Chicago-based predictive-analytics firm Uptake is launching its Data Fellows Program, with the goal of advancing the most promising data-driven leaders at visionary social enterprises and supporting them in turning data into impact. We chatted with Uptake’s Andrew Means to learn more. Take a look…
Smart Industry: What is the motivation behind launching the Data Fellows Program?
Andrew: Professional data-science and analysis can often be best learned through informal mentoring. The ability to turn to peers and colleagues for new ideas or approaches when you're challenged by a data set or particular problem is what makes people successful in this field. Yet, many data leaders within for-purpose institutions don't have this kind of support. They're often the only person on the data “team” and don't have mentors and coaches supporting them or building their skill set. That's what we are trying to address with the Data Fellows Program. We want to build some of those informal mentor networks.
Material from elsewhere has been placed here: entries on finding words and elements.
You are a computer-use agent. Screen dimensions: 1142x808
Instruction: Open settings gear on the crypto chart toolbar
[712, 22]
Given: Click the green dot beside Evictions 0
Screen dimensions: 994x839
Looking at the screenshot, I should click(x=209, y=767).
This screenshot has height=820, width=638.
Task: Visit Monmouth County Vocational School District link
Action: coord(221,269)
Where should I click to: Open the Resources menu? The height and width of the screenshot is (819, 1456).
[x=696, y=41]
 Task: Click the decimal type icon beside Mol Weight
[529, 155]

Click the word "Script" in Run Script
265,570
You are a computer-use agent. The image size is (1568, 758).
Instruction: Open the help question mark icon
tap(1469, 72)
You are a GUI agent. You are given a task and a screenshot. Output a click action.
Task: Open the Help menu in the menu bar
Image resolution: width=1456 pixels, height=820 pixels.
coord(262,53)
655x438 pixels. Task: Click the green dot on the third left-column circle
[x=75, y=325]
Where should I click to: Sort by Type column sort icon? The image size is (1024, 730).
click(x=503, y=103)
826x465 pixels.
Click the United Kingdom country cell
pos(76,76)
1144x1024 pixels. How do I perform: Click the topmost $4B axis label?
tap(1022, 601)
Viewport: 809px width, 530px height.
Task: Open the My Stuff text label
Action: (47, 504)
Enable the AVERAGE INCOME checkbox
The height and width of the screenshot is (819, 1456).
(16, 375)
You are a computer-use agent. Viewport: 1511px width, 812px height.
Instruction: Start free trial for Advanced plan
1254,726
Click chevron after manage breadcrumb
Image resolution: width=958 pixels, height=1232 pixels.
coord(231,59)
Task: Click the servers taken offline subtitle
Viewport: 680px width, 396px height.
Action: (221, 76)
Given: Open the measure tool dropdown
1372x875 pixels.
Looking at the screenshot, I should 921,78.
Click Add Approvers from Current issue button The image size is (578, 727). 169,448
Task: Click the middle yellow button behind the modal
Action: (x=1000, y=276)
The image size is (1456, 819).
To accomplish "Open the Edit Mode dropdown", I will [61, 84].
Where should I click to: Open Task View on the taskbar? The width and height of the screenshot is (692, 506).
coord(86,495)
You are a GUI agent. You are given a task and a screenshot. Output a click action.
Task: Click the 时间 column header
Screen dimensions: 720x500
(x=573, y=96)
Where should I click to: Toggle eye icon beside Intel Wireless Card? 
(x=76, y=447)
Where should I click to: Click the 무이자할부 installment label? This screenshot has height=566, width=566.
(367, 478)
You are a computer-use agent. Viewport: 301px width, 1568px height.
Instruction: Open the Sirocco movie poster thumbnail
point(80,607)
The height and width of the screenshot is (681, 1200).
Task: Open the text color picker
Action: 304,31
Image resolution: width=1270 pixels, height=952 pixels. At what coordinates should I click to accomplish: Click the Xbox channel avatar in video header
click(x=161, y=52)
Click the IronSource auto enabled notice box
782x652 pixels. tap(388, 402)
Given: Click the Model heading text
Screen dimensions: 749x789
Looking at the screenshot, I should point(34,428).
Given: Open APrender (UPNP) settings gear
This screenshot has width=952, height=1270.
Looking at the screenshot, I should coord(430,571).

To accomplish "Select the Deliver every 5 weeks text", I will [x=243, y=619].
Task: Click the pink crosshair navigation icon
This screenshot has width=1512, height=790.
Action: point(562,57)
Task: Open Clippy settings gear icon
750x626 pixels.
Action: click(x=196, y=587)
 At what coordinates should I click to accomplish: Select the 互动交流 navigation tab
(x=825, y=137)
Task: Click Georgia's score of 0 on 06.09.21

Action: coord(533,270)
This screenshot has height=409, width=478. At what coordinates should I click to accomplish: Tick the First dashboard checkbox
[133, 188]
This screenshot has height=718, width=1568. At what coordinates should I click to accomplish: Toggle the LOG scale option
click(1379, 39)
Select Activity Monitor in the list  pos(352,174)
Smart Industry: What will participants gain from this initiative?
Andrew: Participants will be exposed to a wide range of data-science tools and methods during their week at the Uptake offices in Chicago. We will be going over everything from building dashboards to data security to agile development for data science. The goal is to expose them to a wide range of places they might want to explore further. My highest aim, though, is that the network they gain while here is the most valuable takeaway. Not only will they connect with one another, but they'll have mentors to support them as they undertake a new data project within their organization.
Smart Industry: Among the descriptions of this program is this line: "The fellow is the data leader at the social enterprise, not necessarily the entrepreneur in the organization." Why is this important?
Andrew: We wanted to make this for the people in the trenches working to build data-driven organizations. These are the people we feel can benefit most from this kind of training and mentorship.
Smart Industry: How does mentoring work?
Andrew: In many ways, we will allow the fellows and mentors to decide what their relationship looks like. We imagine having regular check-ins between the fellows and their mentors, but beyond that, we hope that the fellows turn to their mentors when they run into problems or questions that they are unsure of how to answer.
Smart Industry: You tout using "data for good." What does that mean?
Andrew: When we talk about "data for good" at Uptake, we are talking about the application of data to solve social problems. We are building tools that nonprofits, social enterprises, governments and more can use to further their missions. Through this fellowship, we are building the capacity of organizations to use and develop these kind of data tools themselves.